EXERCISE MATERIALS:
————————

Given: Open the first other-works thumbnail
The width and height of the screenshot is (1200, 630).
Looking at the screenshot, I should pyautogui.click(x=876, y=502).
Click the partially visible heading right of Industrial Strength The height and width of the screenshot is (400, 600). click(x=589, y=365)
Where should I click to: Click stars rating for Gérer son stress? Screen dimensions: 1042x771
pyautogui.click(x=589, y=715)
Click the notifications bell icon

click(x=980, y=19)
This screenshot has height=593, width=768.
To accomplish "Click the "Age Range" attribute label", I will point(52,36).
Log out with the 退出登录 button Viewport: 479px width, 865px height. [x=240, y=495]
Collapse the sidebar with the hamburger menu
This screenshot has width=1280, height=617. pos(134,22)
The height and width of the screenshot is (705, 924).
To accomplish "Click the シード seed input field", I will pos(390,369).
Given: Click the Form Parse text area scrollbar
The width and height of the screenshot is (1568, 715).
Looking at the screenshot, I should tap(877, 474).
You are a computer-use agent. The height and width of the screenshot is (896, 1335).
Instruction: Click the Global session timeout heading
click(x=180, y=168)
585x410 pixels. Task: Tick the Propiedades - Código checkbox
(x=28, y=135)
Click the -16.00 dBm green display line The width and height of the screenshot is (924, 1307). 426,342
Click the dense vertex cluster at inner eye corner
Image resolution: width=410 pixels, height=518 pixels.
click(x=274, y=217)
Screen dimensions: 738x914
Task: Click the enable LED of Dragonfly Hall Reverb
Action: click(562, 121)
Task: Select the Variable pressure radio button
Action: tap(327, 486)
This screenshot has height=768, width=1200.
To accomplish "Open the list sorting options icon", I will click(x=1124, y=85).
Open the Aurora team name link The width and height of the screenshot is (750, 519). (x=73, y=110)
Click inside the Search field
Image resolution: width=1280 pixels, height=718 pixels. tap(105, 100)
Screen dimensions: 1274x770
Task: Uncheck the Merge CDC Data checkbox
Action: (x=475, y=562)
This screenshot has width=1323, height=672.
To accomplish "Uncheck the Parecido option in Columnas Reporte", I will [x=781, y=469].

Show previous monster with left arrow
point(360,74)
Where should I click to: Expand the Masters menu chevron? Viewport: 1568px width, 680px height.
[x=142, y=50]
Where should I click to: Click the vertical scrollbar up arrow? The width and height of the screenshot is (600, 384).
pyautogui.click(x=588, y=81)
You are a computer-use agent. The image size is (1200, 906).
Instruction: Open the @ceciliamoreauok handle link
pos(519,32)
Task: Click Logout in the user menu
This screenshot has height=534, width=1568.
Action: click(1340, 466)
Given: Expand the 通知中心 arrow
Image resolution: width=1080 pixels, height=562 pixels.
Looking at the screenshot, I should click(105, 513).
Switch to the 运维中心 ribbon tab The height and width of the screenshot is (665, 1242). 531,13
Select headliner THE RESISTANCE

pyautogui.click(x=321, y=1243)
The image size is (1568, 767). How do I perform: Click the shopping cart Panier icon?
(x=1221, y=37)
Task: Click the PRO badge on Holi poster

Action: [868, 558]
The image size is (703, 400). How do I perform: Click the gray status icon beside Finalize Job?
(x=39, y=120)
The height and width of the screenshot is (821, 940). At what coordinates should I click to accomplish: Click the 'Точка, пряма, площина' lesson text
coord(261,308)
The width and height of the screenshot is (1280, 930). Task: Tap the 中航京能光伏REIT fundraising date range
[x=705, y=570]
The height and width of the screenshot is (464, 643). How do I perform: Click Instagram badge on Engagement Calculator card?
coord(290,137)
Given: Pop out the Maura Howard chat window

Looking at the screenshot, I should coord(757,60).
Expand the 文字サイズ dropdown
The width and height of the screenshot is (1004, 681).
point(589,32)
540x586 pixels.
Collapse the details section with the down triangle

————————

WHAT YOU SHOULD DO:
Check every line above for the word "computer" and copy those that have it.

RESULT OF THE TASK:
You are a computer-use agent. The height and width of the screenshot is (896, 1335).
You are a computer-use agent. The image size is (1200, 906).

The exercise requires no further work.